Contact: Marc D. Himel, PhD, MBA, Tessera North America, 9815 David Taylor Drive, Charlotte, NC 28031; Phone: 704.887.3162; FAX: 704.887.3101: e-mail: mhimel@tessera.com
Biographies:
Dr. Himel received his BS degree in Physics from the California Polytechnic State University in 1984, his PhD in Optical Sciences from the University of Arizona in 1988, and an MBA from the University of Connecticut in 1998. For 14 years, he has worked in the design and development of advanced lithography systems at AT&T Bell Laboratories, SVG Lithography Systems and Tessera North America. Dr. Himel is currently a Senior Principal Engineer at Tessera North America.
Dr. Carriere is a senior optical engineer at Tessera, where he plays a key role as the technical lead for all semiconductor lithography products. At Digital Optics Corporation he had served as an optical engineer supporting the semiconductor equipment platform. Carriere holds a bachelor’s degree in physics from McGill University in Montreal and both a master’s degree and a doctorate in optical sciences from the University of Arizona.

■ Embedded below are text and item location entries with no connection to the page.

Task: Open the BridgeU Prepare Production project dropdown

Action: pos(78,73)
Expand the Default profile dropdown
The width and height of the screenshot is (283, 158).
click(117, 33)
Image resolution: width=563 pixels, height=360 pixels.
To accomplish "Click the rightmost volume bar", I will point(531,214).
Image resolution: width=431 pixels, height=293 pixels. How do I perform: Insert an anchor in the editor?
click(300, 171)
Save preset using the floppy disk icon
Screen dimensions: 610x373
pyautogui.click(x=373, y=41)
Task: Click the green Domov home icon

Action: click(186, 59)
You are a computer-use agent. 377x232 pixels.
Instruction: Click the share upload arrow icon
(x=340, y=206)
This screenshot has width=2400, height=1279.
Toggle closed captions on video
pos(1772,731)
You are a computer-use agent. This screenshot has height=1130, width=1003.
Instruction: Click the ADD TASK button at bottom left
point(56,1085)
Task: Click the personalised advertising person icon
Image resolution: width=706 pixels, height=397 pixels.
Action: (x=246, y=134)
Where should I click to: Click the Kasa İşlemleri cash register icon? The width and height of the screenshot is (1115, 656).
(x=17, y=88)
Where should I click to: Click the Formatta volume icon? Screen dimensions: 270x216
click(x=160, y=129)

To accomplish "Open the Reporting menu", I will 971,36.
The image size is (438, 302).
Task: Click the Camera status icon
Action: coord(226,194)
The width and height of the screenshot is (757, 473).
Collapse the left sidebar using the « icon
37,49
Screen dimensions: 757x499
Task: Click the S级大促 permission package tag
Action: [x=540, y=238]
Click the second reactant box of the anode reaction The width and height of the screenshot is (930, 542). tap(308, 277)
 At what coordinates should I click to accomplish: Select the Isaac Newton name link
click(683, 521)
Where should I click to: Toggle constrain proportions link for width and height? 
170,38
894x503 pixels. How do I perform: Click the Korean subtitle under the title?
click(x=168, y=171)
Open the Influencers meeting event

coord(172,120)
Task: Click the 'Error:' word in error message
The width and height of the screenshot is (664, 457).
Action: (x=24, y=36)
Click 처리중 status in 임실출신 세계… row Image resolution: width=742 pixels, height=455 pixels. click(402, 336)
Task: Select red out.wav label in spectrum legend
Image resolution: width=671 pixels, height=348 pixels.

Frank Schellenberg received his Ph.D. from Stanford University in Applied Physics. Since 1991 he has worked in resolution enhancement technologies (RET) for lithography at the IBM Almaden Research Lab, HP Labs and SEMATECH, and at KLA Tencor, on photomask technology and analysis. In 1998, he joined OPC Technologies, now Mentor Graphics, where he continues to work today.
Yuri Granik received his MS in applied mathematics/computer science and PhD in theoretical physics from Odessa State University, Ukraine. In 1991 he joined Technology Modeling Associates, Inc. He is currently principal engineer in the Calibre division of Mentor Graphics Corp., responsible for the process and OPC simulations and modeling.